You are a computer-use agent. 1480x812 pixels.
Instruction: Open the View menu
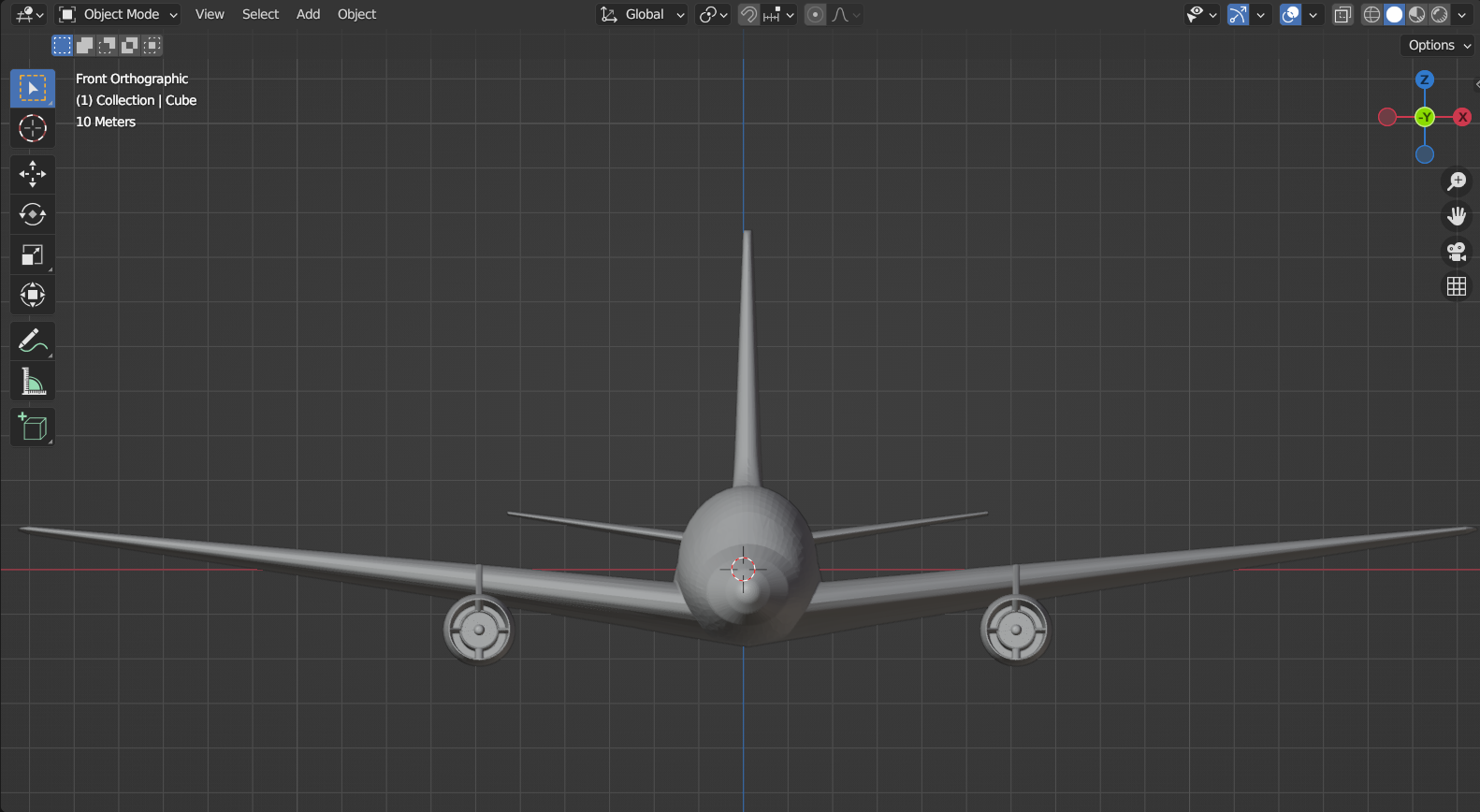click(210, 15)
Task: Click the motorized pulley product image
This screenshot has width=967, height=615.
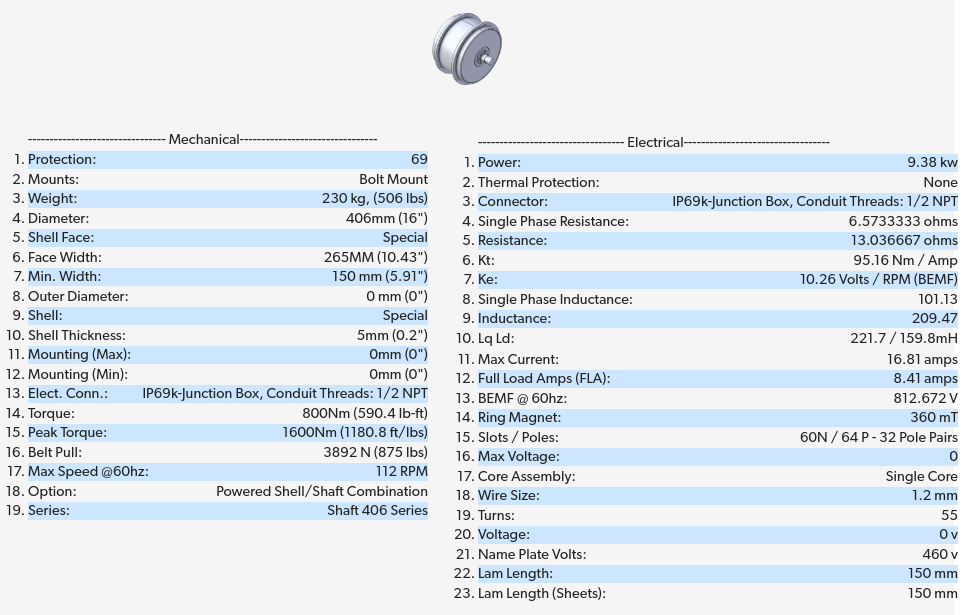Action: pyautogui.click(x=467, y=49)
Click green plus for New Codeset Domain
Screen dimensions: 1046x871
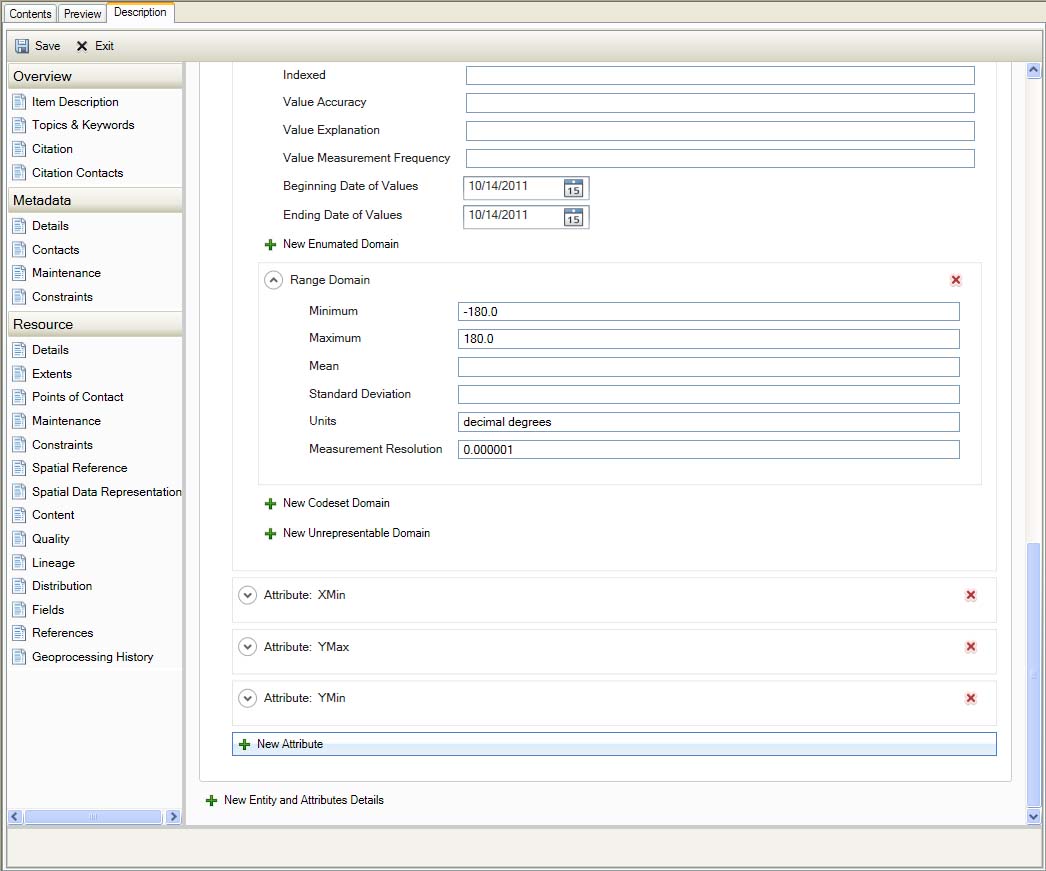coord(270,504)
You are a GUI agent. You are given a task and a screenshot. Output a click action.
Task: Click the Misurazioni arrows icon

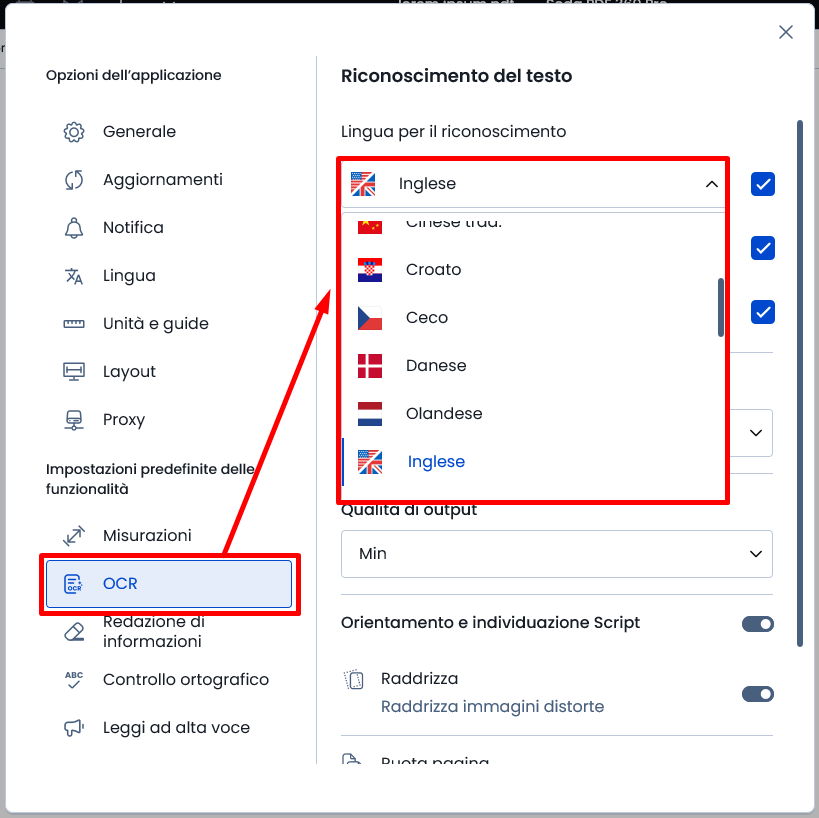[74, 536]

++++++

● Work to be completed: Could you copy every line in the records that holds "agent"?

● Worked solution:
You are a computer-use agent. 1480x812 pixels.
You are a GUI agent. You are given a task and a screenshot. Output a click action.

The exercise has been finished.